The Australian Federal Police and New South Wales police have received a referral from the Metropolitan Police Service regarding the hoax call, the AFP said in an e-mailed statement today. A nurse at London’s King Edward VII’s Hospital, who took the call, committed suicide after the incident last December.
Radio hosts at Southern Cross Media Group Ltd., Mel Greig and Michael Christian, impersonated Queen Elizabeth II and Prince Charles in the call seeking details about the health of Kate Middleton, the pregnant wife of Charles’s son William, second in line to the British throne.
In February, prosecutors decided not to press charges against Greig and Christian in the U.K. following an investigation by the MPS.
“However misguided, the telephone call was intended as a harmless prank,” Malcolm McHaffie, Crown Prosecution Service deputy head of special crime, said at the time. “The consequences in this case were very sad.”
The presenters never expected to be put through, according to an interview broadcast Dec. 10 on Nine Entertainment Co.’s “A Current Affair.”
“There’s not a minute that goes by where we don’t think about her family and what they must be going through,” Greig said, according to the transcript. “The thought we may have played a part in that is gut wrenching.”

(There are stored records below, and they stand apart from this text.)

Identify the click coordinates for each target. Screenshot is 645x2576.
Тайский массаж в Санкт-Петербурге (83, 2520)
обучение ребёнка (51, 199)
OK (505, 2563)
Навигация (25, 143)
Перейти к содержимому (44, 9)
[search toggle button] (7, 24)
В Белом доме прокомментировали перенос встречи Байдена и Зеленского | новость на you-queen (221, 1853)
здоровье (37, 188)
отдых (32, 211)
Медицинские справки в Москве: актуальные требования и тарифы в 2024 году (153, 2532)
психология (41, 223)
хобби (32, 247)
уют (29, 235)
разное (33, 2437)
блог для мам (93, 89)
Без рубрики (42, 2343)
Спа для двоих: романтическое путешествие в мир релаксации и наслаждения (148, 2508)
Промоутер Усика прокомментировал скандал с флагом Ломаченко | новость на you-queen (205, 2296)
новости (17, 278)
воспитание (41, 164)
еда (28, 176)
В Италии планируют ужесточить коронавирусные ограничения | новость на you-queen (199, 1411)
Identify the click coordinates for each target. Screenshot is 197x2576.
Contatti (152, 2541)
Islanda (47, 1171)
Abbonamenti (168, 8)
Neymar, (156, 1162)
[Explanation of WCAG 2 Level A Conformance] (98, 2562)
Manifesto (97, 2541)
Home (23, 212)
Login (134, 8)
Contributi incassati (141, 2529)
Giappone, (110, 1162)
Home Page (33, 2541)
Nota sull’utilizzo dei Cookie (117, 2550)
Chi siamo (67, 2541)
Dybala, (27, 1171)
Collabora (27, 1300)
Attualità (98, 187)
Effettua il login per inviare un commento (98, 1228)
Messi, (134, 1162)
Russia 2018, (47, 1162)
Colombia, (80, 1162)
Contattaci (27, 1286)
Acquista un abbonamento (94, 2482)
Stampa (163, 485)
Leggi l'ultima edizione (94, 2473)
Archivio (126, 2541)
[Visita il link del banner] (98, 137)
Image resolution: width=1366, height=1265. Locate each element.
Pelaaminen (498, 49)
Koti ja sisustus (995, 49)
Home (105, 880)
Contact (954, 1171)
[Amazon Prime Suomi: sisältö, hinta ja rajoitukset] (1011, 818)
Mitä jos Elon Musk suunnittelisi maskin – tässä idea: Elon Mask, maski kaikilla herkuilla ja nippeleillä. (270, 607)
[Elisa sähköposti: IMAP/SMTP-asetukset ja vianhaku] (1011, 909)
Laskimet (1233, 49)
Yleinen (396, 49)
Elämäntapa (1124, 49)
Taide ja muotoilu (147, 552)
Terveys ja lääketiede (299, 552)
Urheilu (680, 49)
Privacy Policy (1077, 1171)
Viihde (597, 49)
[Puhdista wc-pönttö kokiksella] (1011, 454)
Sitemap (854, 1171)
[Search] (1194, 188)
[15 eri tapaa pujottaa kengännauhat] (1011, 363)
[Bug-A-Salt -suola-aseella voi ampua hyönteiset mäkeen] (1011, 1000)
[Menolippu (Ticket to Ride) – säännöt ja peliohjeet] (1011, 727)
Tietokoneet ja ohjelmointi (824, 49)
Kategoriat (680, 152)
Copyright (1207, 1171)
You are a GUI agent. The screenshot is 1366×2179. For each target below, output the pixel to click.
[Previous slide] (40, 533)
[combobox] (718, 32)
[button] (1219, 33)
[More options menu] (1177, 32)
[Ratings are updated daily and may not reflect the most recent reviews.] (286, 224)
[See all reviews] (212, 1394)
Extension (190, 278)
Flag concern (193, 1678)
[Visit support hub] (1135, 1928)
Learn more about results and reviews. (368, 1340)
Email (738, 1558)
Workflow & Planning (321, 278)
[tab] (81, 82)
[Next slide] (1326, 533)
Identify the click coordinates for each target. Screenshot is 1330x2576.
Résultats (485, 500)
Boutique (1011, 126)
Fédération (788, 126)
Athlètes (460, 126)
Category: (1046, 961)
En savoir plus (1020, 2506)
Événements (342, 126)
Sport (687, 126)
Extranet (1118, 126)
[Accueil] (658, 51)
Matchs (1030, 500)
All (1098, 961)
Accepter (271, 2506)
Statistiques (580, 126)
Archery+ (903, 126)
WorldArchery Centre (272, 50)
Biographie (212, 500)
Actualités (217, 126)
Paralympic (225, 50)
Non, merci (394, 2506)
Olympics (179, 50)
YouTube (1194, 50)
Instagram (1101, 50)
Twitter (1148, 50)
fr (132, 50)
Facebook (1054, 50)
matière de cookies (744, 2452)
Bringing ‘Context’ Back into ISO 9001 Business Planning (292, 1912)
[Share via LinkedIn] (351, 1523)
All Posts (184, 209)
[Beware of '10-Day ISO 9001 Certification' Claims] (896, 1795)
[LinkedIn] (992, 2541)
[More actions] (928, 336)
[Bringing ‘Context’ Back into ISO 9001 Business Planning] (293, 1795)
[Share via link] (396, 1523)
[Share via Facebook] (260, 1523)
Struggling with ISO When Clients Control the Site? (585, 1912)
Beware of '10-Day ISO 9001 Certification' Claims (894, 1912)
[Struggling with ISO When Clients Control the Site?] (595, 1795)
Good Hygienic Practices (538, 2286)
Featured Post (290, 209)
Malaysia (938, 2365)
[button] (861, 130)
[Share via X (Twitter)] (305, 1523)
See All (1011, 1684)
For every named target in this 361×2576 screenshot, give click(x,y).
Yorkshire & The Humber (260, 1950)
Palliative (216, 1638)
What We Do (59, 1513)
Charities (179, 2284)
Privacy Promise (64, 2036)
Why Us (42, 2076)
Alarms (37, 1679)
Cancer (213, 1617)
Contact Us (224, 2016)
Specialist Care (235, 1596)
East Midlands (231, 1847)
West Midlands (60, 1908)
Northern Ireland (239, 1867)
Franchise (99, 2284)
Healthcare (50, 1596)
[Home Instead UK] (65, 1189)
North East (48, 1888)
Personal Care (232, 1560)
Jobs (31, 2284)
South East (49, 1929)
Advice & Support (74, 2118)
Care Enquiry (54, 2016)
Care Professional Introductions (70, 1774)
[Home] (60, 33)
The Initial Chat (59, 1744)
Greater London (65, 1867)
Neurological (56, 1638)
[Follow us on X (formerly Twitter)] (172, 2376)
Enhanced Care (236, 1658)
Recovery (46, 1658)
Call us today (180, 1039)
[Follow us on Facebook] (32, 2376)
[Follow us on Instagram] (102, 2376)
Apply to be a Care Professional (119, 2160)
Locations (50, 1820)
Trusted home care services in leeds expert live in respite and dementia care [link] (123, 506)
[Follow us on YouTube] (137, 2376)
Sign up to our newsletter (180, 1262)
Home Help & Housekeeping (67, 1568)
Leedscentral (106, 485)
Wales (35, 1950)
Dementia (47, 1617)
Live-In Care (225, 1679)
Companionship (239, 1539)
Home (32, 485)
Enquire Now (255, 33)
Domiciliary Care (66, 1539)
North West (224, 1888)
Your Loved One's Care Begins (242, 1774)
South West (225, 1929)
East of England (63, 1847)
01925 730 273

Greig has filed a claim against Southern Cross with Fair Work Australia, the nation’s workplace tribunal, saying it failed to provide a safe workplace, the Sydney Morning Herald reported today.
The AFP and New South Wales police with evaluate the referral from the Metropolitan Police to determine if any offences can be identified, AFP said today. The departments will make no further comment while the evaluation process is ongoing, it said.